Plaintiff's official-capacity claims are essentially a claim against the United States. See Hafer, 502 U.S. at 25, 112 S.Ct. 358 ("[T]he real party in interest in an official-capacity suit is the governmental entity and not the named official[.]"). Therefore, as noted above, plaintiff may recover money damages only if he can identify a statute that waives the government's immunity. The Federal Tort Claims Act ("FTCA"), 28 U.S.C. §§ 2671-80, waives the sovereign's immunity as to certain enumerated claims for money damages. In FTCA cases, the United States is substituted as the proper defendant, and the United States has not consented to be sued for damages based on constitutional violations. Meyer, 510 U.S. at 476-78, 114 S.Ct. 996. Hence, the damages claim against the defendants in their official capacities is dismissed under Rule 12(b)(1) on sovereign immunity grounds.

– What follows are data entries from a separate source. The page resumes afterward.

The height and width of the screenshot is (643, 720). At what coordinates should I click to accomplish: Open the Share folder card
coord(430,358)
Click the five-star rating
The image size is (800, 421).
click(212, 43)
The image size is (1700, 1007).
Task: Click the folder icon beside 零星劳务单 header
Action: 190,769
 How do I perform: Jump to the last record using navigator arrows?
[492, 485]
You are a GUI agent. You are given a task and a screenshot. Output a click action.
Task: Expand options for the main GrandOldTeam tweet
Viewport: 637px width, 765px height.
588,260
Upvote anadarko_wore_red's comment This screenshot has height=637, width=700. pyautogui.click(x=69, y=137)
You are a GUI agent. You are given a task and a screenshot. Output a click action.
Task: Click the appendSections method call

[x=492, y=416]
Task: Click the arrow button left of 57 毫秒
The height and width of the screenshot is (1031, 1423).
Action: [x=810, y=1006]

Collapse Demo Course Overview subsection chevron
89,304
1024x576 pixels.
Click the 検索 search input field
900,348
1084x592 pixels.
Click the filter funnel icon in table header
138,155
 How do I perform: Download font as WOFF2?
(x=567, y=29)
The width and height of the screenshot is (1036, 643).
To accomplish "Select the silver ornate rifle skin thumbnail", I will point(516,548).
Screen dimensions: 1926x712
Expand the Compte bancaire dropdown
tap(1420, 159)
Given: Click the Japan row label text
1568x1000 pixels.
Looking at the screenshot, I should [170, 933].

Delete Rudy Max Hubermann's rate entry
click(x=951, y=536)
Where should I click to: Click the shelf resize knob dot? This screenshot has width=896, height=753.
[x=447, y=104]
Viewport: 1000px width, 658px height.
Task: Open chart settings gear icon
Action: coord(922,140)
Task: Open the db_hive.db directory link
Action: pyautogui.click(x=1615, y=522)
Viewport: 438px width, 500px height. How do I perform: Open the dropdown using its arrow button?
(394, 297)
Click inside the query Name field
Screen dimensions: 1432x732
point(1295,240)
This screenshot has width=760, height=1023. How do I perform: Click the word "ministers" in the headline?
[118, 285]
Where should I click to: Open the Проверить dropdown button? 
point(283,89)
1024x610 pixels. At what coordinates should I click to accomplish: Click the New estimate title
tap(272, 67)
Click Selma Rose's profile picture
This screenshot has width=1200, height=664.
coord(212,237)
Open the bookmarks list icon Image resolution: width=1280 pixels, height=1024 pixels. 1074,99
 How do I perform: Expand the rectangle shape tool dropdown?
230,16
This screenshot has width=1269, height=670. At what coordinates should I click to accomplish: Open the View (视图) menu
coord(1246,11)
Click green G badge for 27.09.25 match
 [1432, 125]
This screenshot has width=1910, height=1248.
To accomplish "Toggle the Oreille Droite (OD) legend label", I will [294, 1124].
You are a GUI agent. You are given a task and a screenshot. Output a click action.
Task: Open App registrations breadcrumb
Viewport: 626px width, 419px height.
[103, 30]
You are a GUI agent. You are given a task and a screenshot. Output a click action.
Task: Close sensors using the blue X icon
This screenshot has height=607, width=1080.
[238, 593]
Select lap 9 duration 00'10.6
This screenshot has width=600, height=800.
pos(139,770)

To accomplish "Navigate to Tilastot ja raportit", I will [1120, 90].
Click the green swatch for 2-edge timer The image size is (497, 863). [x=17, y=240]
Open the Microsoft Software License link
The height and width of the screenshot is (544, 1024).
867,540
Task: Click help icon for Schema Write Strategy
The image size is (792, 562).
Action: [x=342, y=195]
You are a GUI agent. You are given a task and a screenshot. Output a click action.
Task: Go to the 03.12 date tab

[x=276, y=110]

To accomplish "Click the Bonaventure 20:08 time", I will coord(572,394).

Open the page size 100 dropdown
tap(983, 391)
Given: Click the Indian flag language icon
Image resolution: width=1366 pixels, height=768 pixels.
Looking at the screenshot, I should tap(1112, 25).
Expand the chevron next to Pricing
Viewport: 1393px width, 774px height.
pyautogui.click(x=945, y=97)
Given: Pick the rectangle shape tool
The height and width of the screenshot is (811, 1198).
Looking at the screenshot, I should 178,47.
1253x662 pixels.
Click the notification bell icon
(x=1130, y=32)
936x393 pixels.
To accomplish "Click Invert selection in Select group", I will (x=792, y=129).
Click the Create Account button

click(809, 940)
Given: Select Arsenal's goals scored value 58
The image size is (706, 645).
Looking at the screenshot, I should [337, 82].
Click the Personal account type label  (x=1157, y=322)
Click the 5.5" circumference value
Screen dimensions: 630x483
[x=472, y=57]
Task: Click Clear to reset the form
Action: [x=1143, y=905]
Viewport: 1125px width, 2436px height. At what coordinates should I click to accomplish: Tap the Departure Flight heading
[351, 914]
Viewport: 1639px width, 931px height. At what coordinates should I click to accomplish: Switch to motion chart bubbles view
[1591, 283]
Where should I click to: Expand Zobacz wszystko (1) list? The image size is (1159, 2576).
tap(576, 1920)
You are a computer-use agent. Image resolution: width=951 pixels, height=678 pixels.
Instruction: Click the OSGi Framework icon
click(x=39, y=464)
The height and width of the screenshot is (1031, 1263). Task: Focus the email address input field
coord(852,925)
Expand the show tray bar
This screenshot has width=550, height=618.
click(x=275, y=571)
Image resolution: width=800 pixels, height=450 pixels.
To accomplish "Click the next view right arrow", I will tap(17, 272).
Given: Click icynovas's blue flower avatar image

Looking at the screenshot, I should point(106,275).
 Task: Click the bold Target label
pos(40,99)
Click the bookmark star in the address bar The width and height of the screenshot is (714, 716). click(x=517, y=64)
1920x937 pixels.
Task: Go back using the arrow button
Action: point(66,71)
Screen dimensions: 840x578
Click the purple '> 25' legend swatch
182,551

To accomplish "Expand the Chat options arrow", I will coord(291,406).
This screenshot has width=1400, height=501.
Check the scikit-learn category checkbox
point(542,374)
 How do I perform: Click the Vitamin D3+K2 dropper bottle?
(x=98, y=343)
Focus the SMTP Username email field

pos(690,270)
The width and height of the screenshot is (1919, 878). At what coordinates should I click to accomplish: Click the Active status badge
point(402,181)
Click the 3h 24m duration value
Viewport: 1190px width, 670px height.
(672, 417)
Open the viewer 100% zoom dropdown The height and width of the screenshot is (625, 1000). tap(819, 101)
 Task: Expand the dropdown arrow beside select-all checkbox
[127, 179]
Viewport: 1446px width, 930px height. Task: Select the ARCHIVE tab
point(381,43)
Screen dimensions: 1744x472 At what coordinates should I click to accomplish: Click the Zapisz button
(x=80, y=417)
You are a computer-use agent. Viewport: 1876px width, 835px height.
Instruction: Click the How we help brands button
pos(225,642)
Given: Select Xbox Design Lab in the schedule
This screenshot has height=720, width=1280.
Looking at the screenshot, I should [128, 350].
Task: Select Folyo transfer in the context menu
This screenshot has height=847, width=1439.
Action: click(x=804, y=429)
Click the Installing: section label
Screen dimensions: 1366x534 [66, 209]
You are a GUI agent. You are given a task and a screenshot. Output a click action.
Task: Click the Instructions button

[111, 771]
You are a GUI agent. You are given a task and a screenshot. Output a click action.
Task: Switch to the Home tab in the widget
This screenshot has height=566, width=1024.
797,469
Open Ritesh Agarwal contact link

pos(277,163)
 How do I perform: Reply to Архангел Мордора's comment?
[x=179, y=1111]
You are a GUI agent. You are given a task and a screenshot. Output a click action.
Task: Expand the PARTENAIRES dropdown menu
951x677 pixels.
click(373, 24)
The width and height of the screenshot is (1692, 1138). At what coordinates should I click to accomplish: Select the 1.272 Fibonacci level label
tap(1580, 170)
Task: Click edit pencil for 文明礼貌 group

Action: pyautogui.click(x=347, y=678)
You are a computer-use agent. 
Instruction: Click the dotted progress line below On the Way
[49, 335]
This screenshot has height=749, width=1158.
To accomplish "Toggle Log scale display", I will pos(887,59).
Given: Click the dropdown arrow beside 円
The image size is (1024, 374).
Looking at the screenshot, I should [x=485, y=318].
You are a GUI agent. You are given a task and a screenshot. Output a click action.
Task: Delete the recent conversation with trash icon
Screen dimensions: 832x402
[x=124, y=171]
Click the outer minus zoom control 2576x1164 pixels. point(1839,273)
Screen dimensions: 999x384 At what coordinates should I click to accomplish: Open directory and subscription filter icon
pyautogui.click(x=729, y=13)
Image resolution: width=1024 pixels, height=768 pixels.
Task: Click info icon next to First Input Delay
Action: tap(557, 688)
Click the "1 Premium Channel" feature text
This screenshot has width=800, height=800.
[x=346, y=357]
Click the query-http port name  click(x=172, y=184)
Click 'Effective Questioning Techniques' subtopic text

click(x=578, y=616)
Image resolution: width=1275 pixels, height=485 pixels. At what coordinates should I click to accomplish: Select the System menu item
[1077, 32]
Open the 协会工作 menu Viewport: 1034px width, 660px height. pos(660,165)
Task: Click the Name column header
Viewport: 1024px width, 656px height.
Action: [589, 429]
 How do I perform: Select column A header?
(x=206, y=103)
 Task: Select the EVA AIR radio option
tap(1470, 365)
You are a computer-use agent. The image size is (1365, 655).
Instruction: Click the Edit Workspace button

Plaintiff wants any references to his 1989 arrest removed from his parole file. See Am. Compl. ¶ 67. He claims particularly that the 1989 police report "contains erroneous information and should not have been relied on." Id. Plaintiff's recourse for amending agency records lies exclusively under the Privacy Act, 5 U.S.C. § 552a, and exhaustion of administrative remedies is "a prerequisite to filing a Privacy Act complaint in district court." Davis v. U.S., 84 Fed.Appx. 97 (D.C.Cir.2003) (per curiam) (citing Dickson v. OPM, 828 F.2d 32, 40 (D.C.Cir.1987)). Plaintiff has not shown that he has pursued, let alone exhausted, his administrative remedies under the Privacy Act. Hence, this claim for injunctive relief is dismissed under Rule 12(b)(6).
For the reasons discussed above, the federal defendants' motion to dismiss is granted, and this case is dismissed. A final order accompanies this Memorandum Opinion.